Re: [PATCH v4 00/32] Lockfile correctness and refactoring

Jeff King <peff@xxxxxxxx> · Wed, 10 Sep 2014 15:11:59 -0400

On Wed, Sep 10, 2014 at 09:51:03AM -0700, Junio C Hamano wrote:

> Jeff King <peff@xxxxxxxx> writes:
> 
> > Yes, we don't let normal fetchers see these repos. They're only for
> > holding shared objects and the ref tips to keep them reachable.
> 
> Are these individual refs have relations to the real world after
> they are created?  To ask it another way, let's say that a branch in
> a repository, which is using this as a shared object store, caused
> one of these refs to be created; now the origin repository rewinds
> or deletes that branch---do you do anything to the ref in the shared
> object store at that point?

Yes, we fetch from them before doing any maintenance in the shared
repository (like running repack). That's how objects migrate into the
shared repository, as well.

> I am wondering if it makes sense to maintain a single ref that
> reaches all the commits in this shared object store repository,
> instead of keeping these millions of refs.  When you need to make
> more objects kept and reachable, create an octopus with the current
> tip and tips of all these refs that causes you to wish making these
> "more objects kept and reachable".  Obviously that won't work well
> if the reason why your current scheme uses refs is because you
> adjust individual refs to prune some objects---hence the first
> question in this message.

Exactly. You could do this if you threw away and re-made the octopus
after each fetch (and then threw away the individual branches that went
into it). For that matter, if all you really want are the tips for
reachability, you can basically run "for-each-ref | sort -u"; most of
these refs are tags that are duplicated between each fork.

However, having the individual tips does make some things easier. If I
only keep unique tips and I drop a tip from fork A, I would then need to
check every other fork to see if any other fork has the same tip. OTOH,
that means visiting N packed-refs files, each with (let's say) 3000
refs. As opposed to dealing with a packed-refs file with N*3000 refs. So
it's really not that different.

We also use the individual ref tips for packing. They factor into the
bitmap selection, and we have some patches (which I've been meaning to
upstream for a while now) to make delta selections in the shared-object
repository that will have a high chance of reuse in clones of individual
forks.
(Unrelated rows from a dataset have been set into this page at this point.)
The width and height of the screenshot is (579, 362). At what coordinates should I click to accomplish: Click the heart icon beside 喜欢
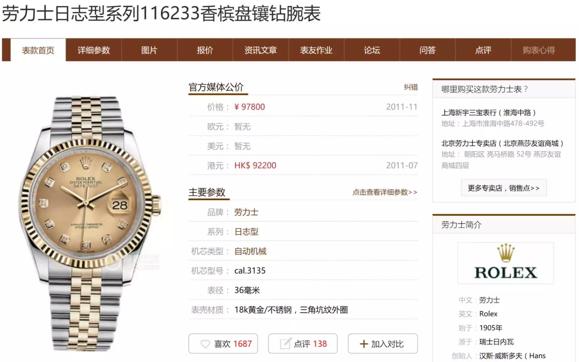pos(205,344)
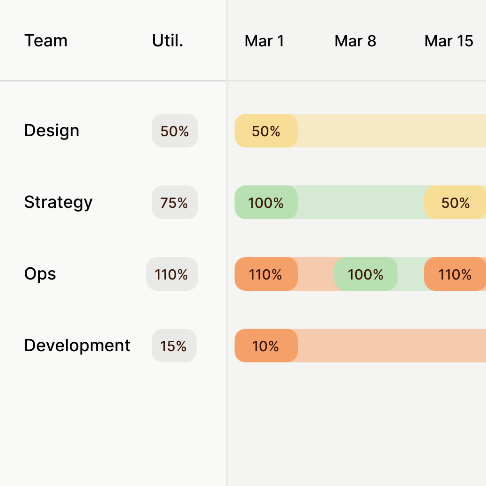Click Development's 15% utilization badge
Screen dimensions: 486x486
click(x=174, y=346)
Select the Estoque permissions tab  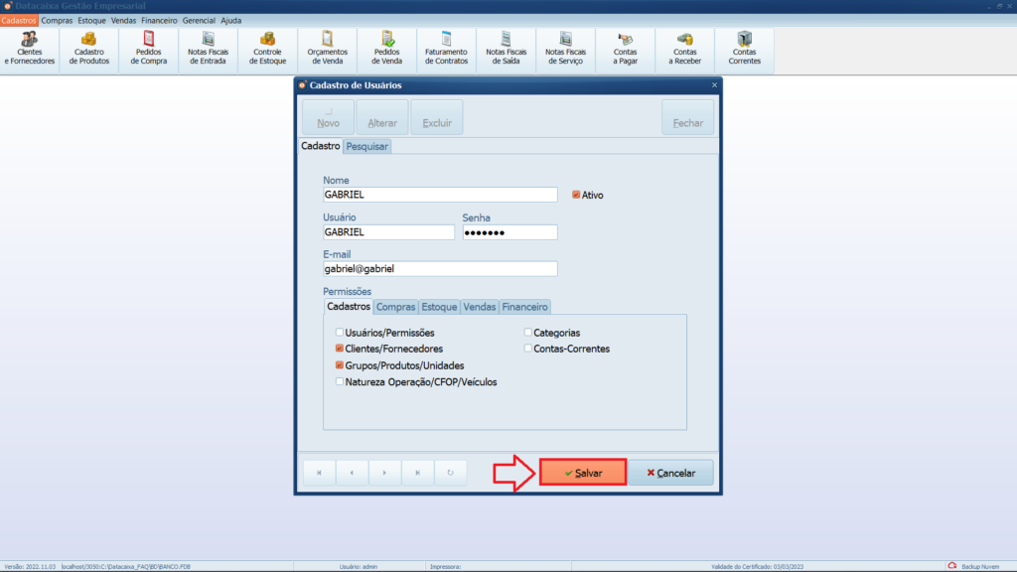439,307
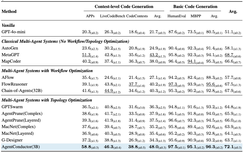Click the "Method" column header
This screenshot has height=152, width=244.
click(9, 11)
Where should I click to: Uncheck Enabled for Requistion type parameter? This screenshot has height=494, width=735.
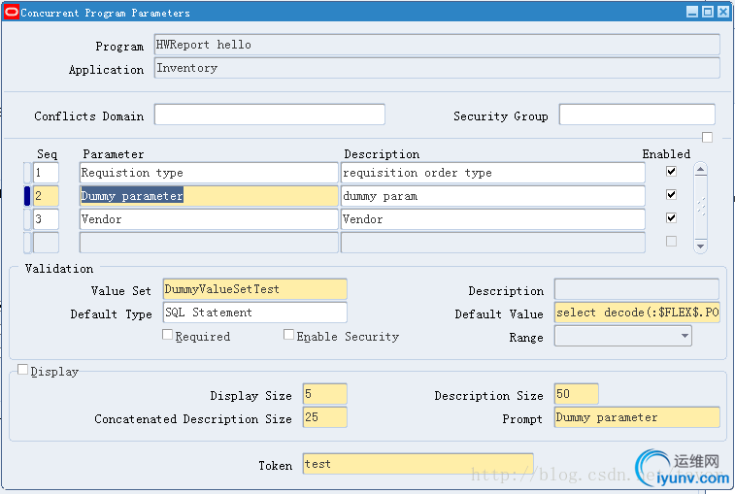pos(671,172)

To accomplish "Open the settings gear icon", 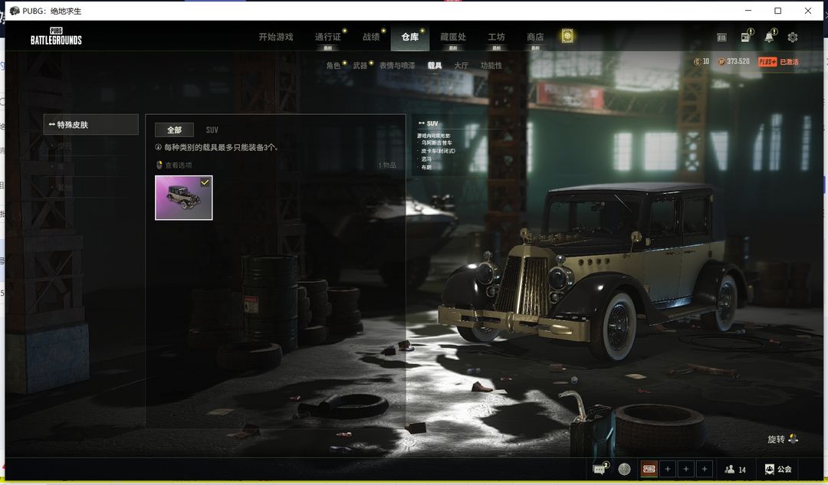I will tap(793, 38).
And it's useful to query them for various reasons (e.g., "who is
referencing this object?").

There a lot of different ways to do it, and the giant refs file is a
pain (not to mention writing objects to disk in the forks, and then
migrating them separately to the shared storage). But doing it this way
means that the forks and the shared-object repository are all real
first-class git repositories. We follow the usual object reachability
guarantees, and it's safe to run any stock git command on them.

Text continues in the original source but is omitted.